● **Collected data**
#####
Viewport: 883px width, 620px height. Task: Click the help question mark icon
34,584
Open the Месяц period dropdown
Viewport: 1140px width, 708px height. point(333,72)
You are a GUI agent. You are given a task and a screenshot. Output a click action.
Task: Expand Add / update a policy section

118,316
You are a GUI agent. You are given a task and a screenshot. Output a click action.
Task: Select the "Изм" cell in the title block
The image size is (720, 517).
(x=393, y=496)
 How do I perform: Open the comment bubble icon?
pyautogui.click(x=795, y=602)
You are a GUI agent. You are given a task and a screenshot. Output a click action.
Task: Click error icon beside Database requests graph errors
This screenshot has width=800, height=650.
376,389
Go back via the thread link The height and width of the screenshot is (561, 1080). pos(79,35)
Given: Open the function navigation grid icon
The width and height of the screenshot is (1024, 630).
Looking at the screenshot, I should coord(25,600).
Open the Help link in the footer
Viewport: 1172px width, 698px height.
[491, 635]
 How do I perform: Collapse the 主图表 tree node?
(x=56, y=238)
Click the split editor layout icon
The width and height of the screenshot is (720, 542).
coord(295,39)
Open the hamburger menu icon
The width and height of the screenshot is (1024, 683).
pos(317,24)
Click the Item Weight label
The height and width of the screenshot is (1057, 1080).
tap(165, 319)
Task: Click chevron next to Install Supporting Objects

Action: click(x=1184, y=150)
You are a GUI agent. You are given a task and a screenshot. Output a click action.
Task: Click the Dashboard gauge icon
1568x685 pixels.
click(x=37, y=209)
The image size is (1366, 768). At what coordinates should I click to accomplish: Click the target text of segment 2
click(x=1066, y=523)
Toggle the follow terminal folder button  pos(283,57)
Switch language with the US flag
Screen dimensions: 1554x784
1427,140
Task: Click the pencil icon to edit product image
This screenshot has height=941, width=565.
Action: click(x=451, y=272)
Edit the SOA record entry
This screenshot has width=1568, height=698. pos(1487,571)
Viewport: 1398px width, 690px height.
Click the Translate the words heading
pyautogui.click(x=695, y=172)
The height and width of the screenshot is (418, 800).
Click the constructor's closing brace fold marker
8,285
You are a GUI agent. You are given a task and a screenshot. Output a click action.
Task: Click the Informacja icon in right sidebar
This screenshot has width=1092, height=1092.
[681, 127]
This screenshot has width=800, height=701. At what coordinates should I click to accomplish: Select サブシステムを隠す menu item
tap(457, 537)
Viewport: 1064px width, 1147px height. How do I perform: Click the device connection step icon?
#####
● **WORK TO BE COMPLETED**
Produce a word-for-word restatement of all the records.

● **YOUR RESPONSE**
Viewport: 883px width, 620px height. Task: Click the help question mark icon
34,584
Open the Месяц period dropdown
Viewport: 1140px width, 708px height. point(333,72)
You are a GUI agent. You are given a task and a screenshot. Output a click action.
Task: Expand Add / update a policy section

118,316
You are a GUI agent. You are given a task and a screenshot. Output a click action.
Task: Select the "Изм" cell in the title block
The image size is (720, 517).
(x=393, y=496)
 How do I perform: Open the comment bubble icon?
pyautogui.click(x=795, y=602)
You are a GUI agent. You are given a task and a screenshot. Output a click action.
Task: Click error icon beside Database requests graph errors
This screenshot has width=800, height=650.
376,389
Go back via the thread link The height and width of the screenshot is (561, 1080). pos(79,35)
Given: Open the function navigation grid icon
The width and height of the screenshot is (1024, 630).
Looking at the screenshot, I should coord(25,600).
Open the Help link in the footer
Viewport: 1172px width, 698px height.
[491, 635]
 How do I perform: Collapse the 主图表 tree node?
(x=56, y=238)
Click the split editor layout icon
The width and height of the screenshot is (720, 542).
coord(295,39)
Open the hamburger menu icon
The width and height of the screenshot is (1024, 683).
pos(317,24)
Click the Item Weight label
The height and width of the screenshot is (1057, 1080).
tap(165, 319)
Task: Click chevron next to Install Supporting Objects

Action: click(x=1184, y=150)
You are a GUI agent. You are given a task and a screenshot. Output a click action.
Task: Click the Dashboard gauge icon
1568x685 pixels.
click(x=37, y=209)
The image size is (1366, 768). At what coordinates should I click to accomplish: Click the target text of segment 2
click(x=1066, y=523)
Toggle the follow terminal folder button  pos(283,57)
Switch language with the US flag
Screen dimensions: 1554x784
1427,140
Task: Click the pencil icon to edit product image
This screenshot has height=941, width=565.
Action: click(x=451, y=272)
Edit the SOA record entry
This screenshot has width=1568, height=698. pos(1487,571)
Viewport: 1398px width, 690px height.
Click the Translate the words heading
pyautogui.click(x=695, y=172)
The height and width of the screenshot is (418, 800).
Click the constructor's closing brace fold marker
8,285
You are a GUI agent. You are given a task and a screenshot. Output a click action.
Task: Click the Informacja icon in right sidebar
This screenshot has width=1092, height=1092.
[681, 127]
This screenshot has width=800, height=701. At what coordinates should I click to accomplish: Select サブシステムを隠す menu item
tap(457, 537)
Viewport: 1064px width, 1147px height. How do I perform: Click the device connection step icon?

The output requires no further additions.